## Dataset entries
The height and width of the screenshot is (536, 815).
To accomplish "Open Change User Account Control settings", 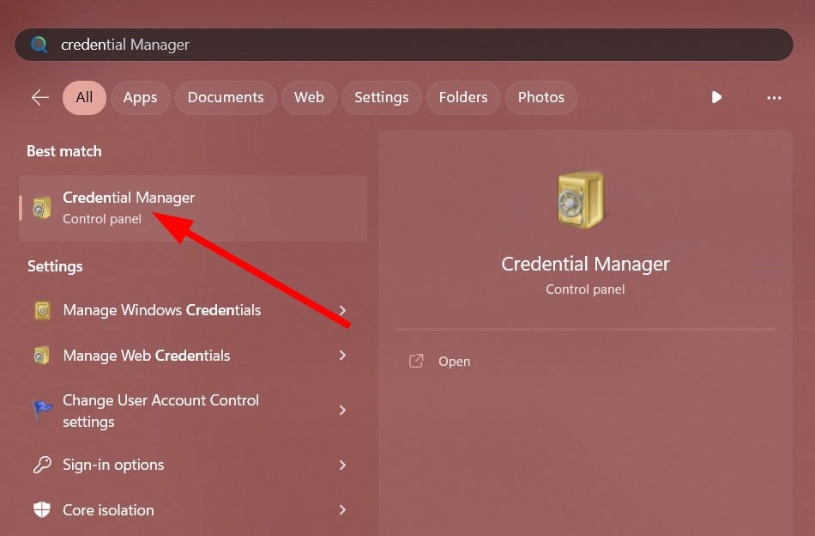I will tap(160, 411).
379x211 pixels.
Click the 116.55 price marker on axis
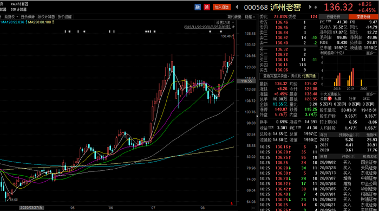(x=246, y=81)
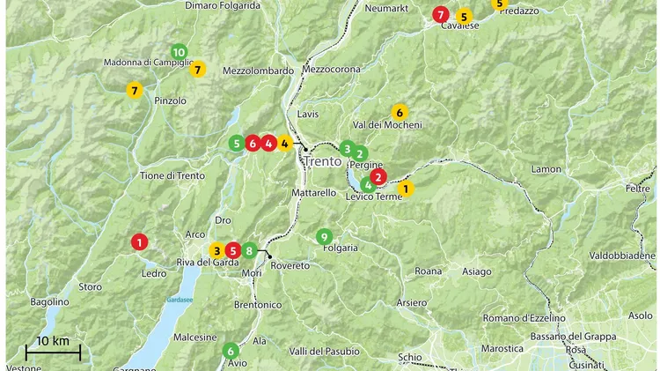Click yellow marker 3 near Riva del Garda

pyautogui.click(x=216, y=251)
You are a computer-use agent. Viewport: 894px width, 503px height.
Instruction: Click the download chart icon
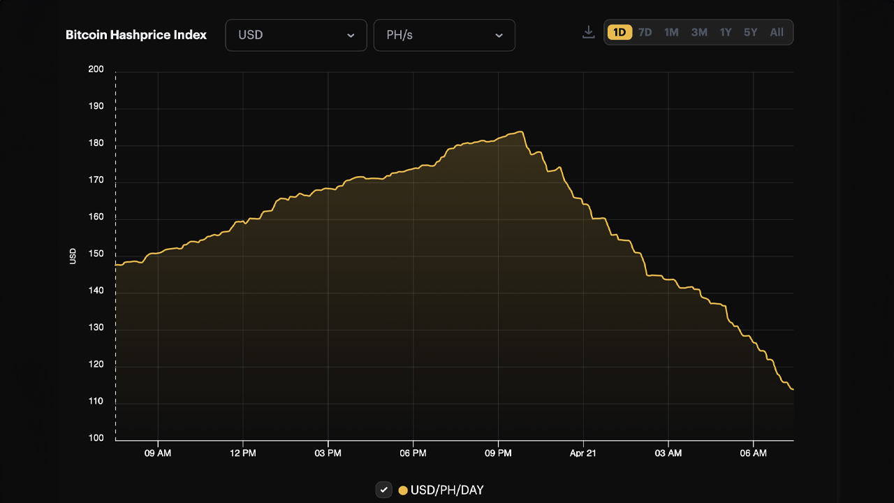(x=587, y=31)
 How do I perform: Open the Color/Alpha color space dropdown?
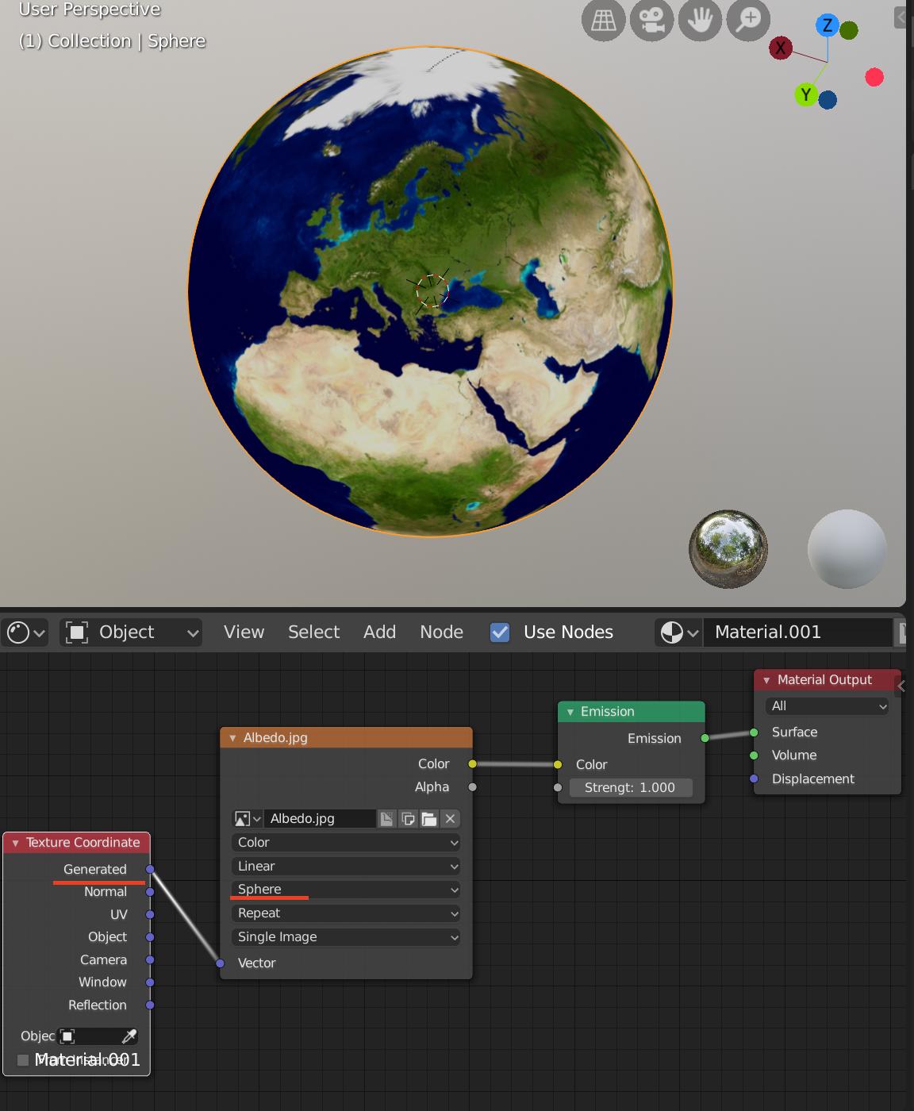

## Exercise description
Filter the records for lines holding the string "width". Copy each one.

## Answer space
The height and width of the screenshot is (536, 815).
You are a computer-use agent. Viewport: 894px width, 503px height.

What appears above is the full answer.